What is required: Examine each line of the data, and copy the ones containing "date".

Collected data entries:
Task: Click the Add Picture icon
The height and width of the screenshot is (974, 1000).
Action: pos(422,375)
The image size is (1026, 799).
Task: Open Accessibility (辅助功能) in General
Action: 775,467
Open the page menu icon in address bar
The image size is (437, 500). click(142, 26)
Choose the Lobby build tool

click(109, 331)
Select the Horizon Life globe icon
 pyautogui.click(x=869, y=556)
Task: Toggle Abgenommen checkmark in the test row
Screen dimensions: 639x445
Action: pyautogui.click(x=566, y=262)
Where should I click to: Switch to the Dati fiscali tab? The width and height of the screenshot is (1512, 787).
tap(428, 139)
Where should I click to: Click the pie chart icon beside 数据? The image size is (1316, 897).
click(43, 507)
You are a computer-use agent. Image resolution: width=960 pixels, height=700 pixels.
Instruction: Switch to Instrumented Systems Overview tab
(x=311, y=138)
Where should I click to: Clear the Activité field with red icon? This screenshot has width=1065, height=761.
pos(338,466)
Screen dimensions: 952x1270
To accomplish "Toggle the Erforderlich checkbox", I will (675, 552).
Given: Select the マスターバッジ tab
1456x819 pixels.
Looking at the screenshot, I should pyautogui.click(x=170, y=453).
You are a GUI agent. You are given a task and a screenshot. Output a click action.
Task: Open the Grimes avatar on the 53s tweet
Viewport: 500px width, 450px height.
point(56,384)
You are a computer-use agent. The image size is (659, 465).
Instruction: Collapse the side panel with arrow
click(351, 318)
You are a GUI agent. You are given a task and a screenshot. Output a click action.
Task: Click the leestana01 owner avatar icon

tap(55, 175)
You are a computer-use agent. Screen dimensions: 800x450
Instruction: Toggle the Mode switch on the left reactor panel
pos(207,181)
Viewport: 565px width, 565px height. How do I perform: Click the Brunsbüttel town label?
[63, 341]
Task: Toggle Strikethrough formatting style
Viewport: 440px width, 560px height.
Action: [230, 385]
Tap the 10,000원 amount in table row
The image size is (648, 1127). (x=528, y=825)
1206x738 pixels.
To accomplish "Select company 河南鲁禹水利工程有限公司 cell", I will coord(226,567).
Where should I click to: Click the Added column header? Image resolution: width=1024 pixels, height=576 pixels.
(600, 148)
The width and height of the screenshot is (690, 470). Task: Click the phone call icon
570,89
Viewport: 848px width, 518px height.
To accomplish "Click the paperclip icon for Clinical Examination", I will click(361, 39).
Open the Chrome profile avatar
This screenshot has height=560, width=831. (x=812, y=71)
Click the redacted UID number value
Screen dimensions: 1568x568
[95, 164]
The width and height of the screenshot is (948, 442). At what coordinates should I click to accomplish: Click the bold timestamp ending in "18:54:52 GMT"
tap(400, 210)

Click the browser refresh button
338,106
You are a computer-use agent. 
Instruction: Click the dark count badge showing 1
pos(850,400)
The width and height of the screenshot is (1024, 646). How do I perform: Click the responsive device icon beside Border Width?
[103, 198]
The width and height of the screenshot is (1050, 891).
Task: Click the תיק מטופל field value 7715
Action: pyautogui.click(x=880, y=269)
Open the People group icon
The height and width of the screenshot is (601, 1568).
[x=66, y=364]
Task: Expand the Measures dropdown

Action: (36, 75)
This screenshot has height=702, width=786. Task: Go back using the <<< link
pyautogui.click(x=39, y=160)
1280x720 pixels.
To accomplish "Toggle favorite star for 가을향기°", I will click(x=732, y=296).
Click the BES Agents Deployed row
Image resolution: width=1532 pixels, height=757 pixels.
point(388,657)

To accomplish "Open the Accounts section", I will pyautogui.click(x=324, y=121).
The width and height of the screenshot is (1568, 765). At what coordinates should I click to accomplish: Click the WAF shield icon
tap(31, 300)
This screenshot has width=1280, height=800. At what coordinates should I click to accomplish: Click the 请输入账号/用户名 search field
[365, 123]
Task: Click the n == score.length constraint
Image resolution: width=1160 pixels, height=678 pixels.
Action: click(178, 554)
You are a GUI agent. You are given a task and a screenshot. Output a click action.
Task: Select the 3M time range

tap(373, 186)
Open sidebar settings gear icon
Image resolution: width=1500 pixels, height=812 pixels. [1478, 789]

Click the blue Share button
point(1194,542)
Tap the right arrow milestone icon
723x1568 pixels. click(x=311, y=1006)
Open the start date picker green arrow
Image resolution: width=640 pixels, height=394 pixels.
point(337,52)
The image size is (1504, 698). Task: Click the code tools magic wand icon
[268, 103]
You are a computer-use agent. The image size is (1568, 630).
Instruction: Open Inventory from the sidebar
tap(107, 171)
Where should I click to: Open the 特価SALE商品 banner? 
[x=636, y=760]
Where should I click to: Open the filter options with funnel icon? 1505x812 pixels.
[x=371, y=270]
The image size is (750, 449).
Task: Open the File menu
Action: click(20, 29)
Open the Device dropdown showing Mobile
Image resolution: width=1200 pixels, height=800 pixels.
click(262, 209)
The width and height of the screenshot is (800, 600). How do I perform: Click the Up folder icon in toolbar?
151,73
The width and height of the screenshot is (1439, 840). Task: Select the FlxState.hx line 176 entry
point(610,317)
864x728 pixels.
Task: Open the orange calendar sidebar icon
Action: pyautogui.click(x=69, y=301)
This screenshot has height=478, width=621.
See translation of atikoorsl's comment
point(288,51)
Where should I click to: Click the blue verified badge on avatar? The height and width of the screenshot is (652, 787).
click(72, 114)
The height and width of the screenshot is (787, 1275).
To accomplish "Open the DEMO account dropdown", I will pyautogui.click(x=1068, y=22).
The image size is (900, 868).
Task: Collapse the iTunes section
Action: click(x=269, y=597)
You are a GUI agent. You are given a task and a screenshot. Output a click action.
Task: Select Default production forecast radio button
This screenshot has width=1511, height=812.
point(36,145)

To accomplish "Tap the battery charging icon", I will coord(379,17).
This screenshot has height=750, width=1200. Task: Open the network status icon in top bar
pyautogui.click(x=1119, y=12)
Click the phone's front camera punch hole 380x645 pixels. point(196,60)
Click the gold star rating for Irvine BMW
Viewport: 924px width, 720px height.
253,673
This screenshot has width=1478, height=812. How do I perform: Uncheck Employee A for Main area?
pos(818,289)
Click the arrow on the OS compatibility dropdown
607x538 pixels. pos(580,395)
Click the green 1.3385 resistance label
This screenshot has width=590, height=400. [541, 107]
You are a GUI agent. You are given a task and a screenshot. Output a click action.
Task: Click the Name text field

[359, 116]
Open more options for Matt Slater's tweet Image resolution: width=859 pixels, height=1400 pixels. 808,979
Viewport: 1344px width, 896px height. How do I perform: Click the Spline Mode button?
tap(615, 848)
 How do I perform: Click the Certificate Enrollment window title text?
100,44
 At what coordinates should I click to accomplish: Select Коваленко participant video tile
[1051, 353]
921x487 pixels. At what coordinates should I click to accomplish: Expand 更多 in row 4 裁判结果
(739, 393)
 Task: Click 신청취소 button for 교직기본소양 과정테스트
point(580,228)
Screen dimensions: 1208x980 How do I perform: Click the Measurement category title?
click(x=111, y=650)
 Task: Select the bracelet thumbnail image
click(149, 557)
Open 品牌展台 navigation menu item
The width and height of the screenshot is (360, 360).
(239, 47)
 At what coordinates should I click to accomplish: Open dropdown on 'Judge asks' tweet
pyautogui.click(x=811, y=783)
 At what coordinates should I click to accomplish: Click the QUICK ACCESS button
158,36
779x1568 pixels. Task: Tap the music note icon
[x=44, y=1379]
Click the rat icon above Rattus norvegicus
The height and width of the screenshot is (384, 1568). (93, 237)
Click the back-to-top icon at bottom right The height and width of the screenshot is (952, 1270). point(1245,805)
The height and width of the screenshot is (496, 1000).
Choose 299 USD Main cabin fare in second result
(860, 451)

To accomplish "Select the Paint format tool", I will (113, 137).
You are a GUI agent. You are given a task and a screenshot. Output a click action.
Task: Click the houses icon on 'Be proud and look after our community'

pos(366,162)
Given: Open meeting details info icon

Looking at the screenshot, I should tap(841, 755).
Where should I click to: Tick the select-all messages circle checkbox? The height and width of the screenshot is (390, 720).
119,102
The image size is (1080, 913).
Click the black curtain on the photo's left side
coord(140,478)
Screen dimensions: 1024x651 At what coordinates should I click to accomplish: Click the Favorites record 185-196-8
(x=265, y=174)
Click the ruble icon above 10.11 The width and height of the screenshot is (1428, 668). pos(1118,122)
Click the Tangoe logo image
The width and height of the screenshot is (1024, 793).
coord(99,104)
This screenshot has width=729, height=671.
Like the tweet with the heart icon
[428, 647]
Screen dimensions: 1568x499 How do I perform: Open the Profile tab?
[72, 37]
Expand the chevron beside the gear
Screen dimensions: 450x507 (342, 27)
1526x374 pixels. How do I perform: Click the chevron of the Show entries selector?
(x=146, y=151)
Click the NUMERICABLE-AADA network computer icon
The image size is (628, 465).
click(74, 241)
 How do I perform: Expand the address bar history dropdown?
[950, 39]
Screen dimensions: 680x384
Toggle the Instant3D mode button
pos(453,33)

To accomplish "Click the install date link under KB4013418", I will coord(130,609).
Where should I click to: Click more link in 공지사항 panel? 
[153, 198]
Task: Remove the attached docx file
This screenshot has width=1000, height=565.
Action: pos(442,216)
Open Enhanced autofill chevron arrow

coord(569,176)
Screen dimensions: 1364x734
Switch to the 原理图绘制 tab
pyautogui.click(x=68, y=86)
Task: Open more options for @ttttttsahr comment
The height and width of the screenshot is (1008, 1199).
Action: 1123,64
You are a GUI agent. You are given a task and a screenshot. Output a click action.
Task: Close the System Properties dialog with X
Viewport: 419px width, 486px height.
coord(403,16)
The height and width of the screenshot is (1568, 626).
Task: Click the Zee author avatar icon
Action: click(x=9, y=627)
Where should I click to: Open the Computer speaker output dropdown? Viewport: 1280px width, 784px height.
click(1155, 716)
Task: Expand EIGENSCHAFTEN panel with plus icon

Answer to the exercise:
Open the start date picker green arrow
To accomplish "Click the install date link under KB4013418", I will coord(130,609).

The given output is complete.